STROUD district duo Scott Redding and Pete Reed made it a golden weekend on the world stage.

Quedgeley's Redding bagged a splendid win at Silverstone to maintain his lead at the top of the Moto2 World Championship.

His win finished a great week for the 20-year-old after he penned a two-year contract to ride with the best riders in the world in MotoGP with Honda Gresini for next season.

Meanwile, Nailsworth's Reed helped the British men's eight gain a surprise victory in the rowing World Championships in South Korea.

Reed dedicated the Great Britain's men's eight gold medal to the memory of the late Acer Nethercott as Team GB stormed to a brilliant victory at the World Rowing Championships in South Korea.

Nethercott, who died of brain cancer in January, coxed the British Eight from 2005 to 2008, winning bronze at the 2007 World Rowing Championships in Munich.

A year later he won a silver medal at the Olympic Games in Beijing.

Reed said: " I have thought a lot about Acer recently (the 2008 Olympic cox who died recently) He was a good friend and I know he would have wanted us to be here and I am glad that we are bringing back a gold medal which I think we should dedicate to him."

The British crew finished ahead of Germany and the United States in Chungju, giving Britain a second gold of the event.

The team of Reed, Daniel Ritchie, Tom Ransley, Alex Gregory, Mohamed Sbihi, Andrew Triggs Hodge, George Nash, William Satch and cox Phelan Hill were leading throughout the race, but had to hold on at the end, with Germany finishing fast.

Reed added: "It was an amazing race. We are part of history now in the British eight.

"Not just the result but the performance backed up the result and the history.

"It was a pleasure and privilege to be part of it. Eight amazing guys to share that with and who contributed in such amazing ways all the way down the boat.

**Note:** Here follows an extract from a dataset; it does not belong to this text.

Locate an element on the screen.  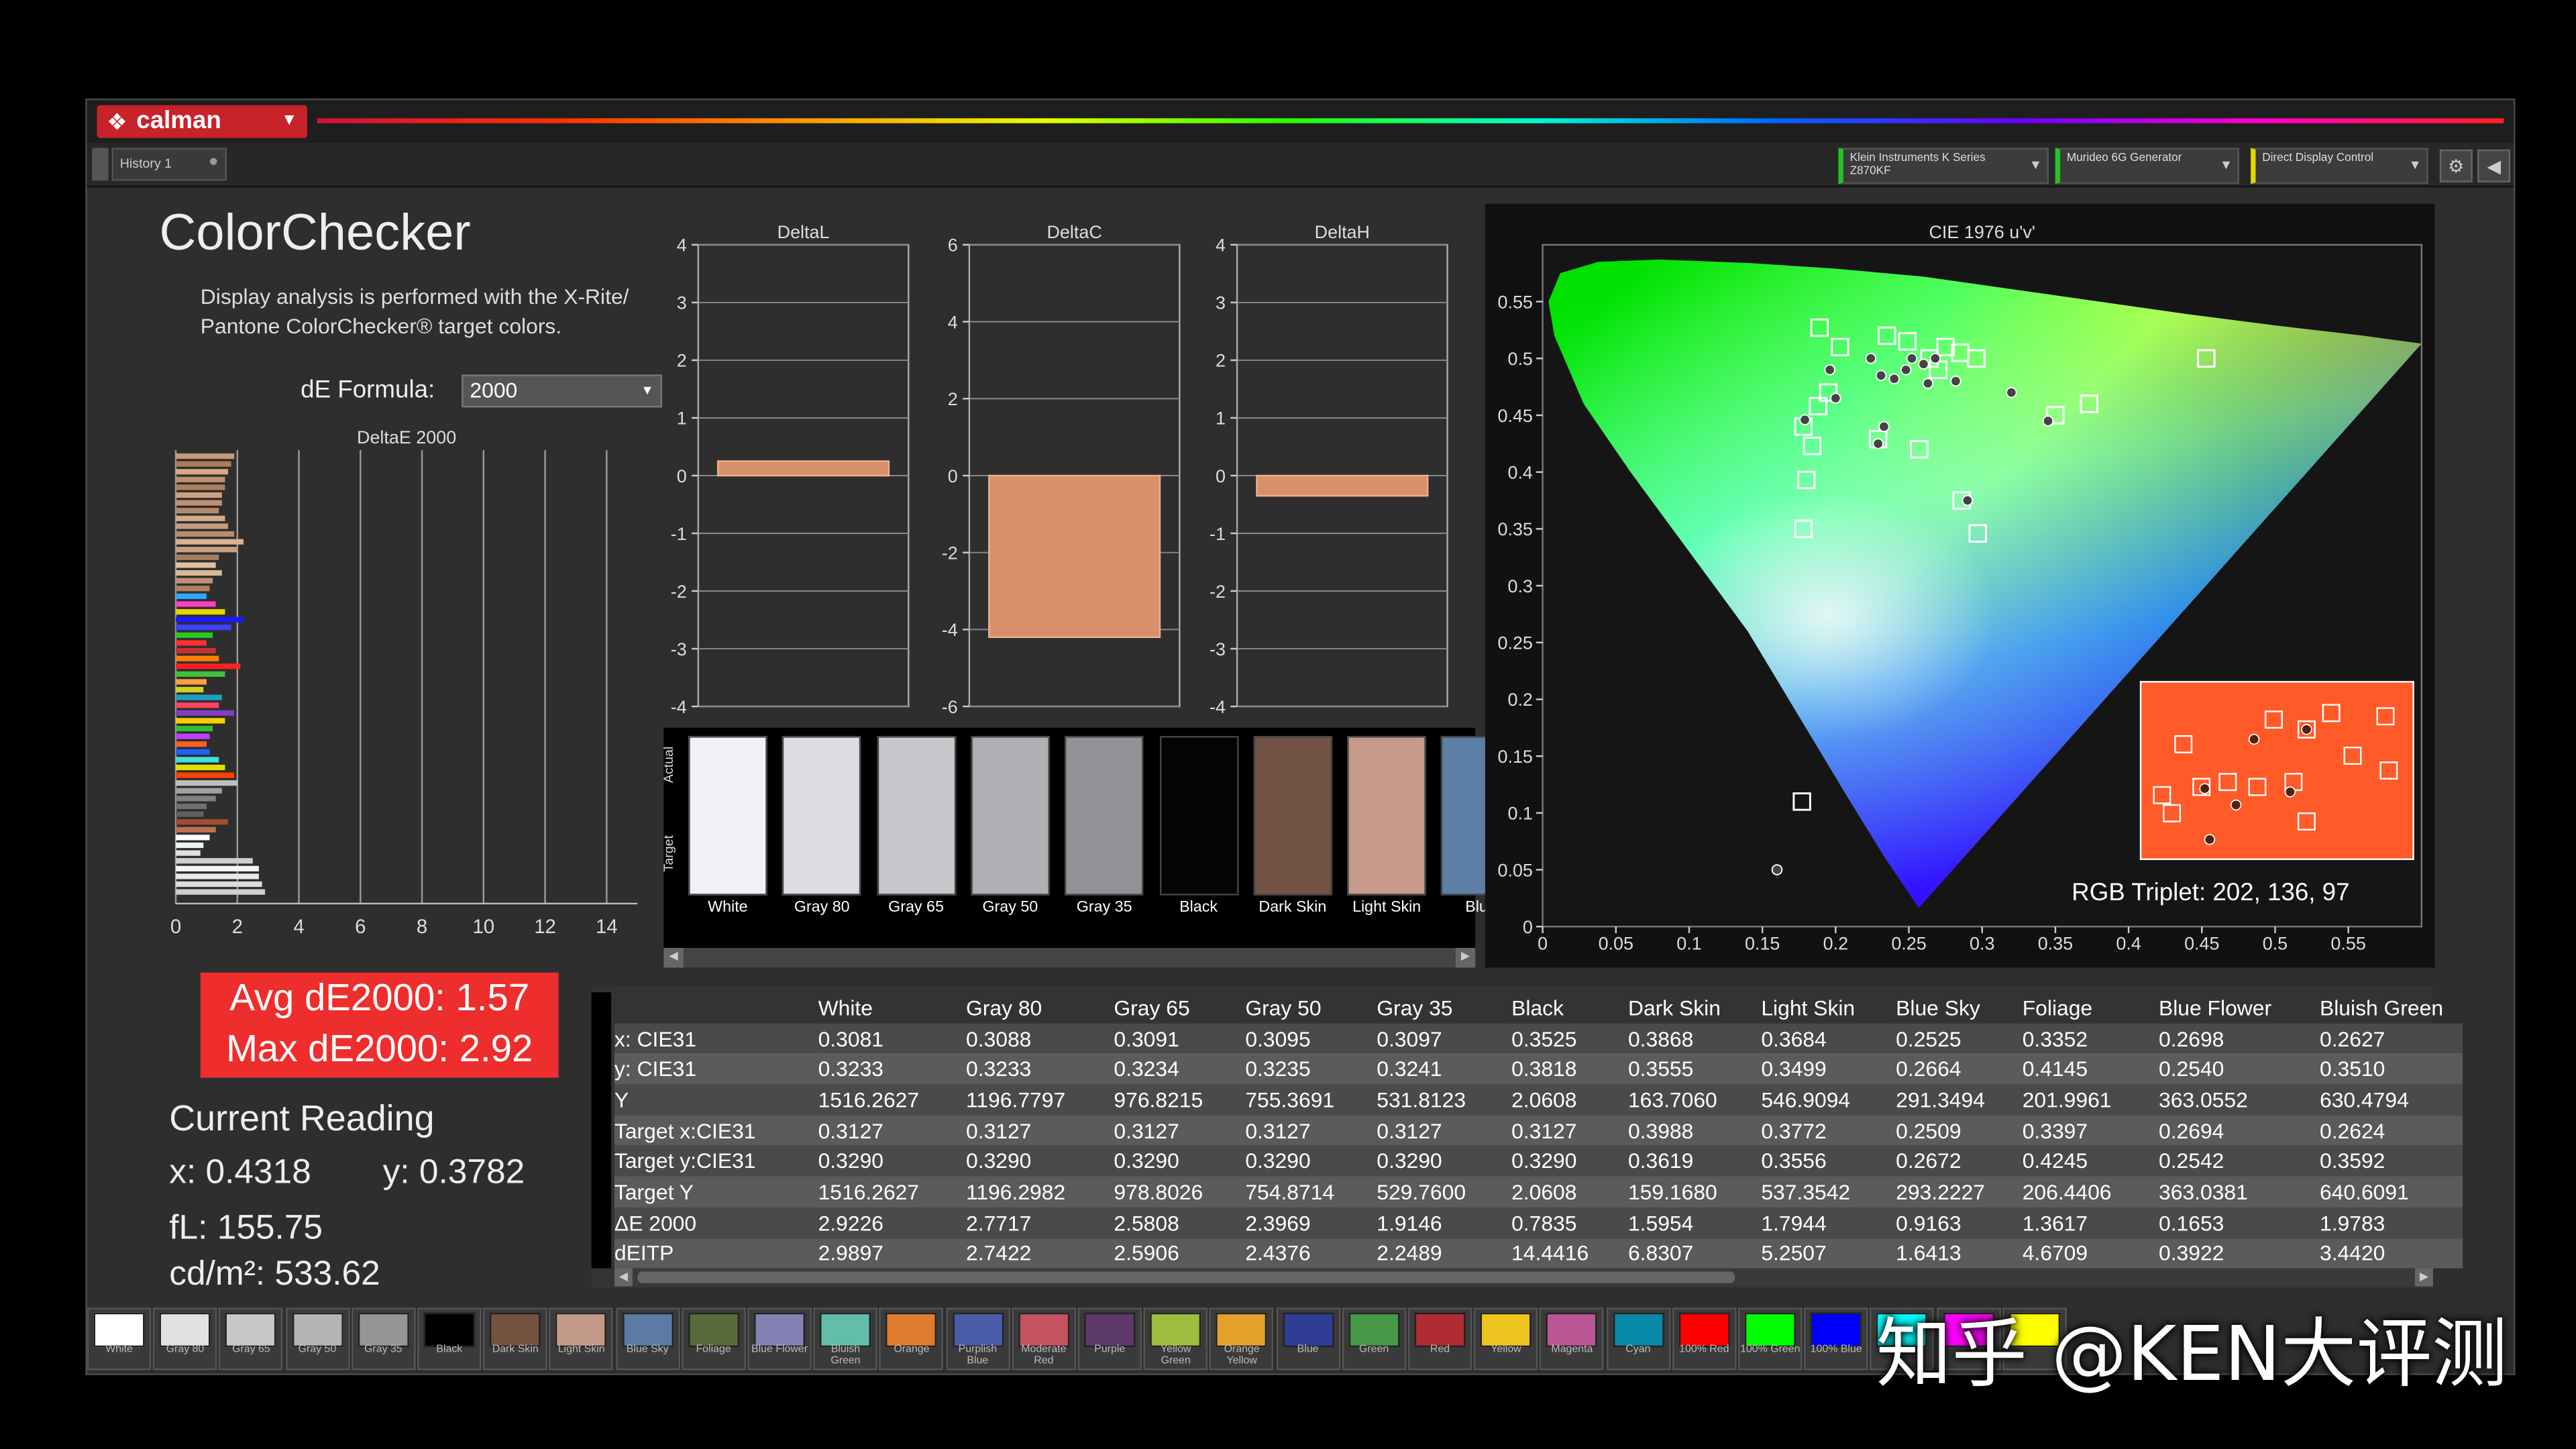
patch-button: Black is located at coordinates (449, 1339).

"We are up for this all week. I am absolutely thrilled. I have some fabulous memories that I can share in the future with these guys.

"The venue here is also magical. It looks like an Olympics. and you can see that people really care here."

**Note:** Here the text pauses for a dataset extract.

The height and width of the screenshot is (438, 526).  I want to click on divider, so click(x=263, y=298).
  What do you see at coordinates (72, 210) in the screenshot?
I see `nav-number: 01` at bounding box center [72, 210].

Germany showed their hand first within the first 15 strokes to get a marginal lead. The British boat, stroked by Satch, did not let them get away. GB were a canvas down at 250m gone before pushing again to take the lead - but only just as the 500m mark approached.

France was also looking good on the far side with the USA slightly behind. Stroke by stoke the British inched up to a canvas lead over the green shell of the German boat.

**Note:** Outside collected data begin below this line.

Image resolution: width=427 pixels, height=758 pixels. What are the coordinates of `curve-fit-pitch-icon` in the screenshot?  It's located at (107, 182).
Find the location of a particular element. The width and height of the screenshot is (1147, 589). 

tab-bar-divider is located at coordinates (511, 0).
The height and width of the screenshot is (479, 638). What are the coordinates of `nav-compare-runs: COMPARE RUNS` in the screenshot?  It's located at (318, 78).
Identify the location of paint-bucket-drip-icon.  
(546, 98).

At halfway they were a half length ahead and the heart-beast soared again in the British section of the crowd. GB, Germany and the USA were sitting in the medal slots as the race moved past the three-quarter mark. GB moved on again.

The Germans were coming back but not quick enough. Victory to the GB boat and a unique niche in the annals of rowing.

Redding thrilled a huge crowd to take victory and open up a 38-point advantage over Pol Espargaro. Japanese rider Takaaki Nakagami was second, with Espargaro struggling to an eighth-placed finish.

"To get a home win is amazing and it has done wonders for the championship as well," said Redding.

Redding became the first British rider in any solo class to arrive at the British GP leading the world championship, since Barry Sheene in 1977.

"The crowd were brilliant. The atmosphere pushed me on and kept me calm."

It is the second time he has won his home race after winning the 125cc event at Donington Park in 2008.

He celebrated wildly with the home crowd on an extended slowing-down lap. Redding, whose Marc VDS racing bike was sporting special Union Jack paintwork this weekend, made a great start to lead through the first corner as title rival Espargaro went backwards.

Nakagami moved through to take the lead with seven laps left, but when he ran wide at Village corner three laps later Redding was able to move back ahead and take his third win of the season.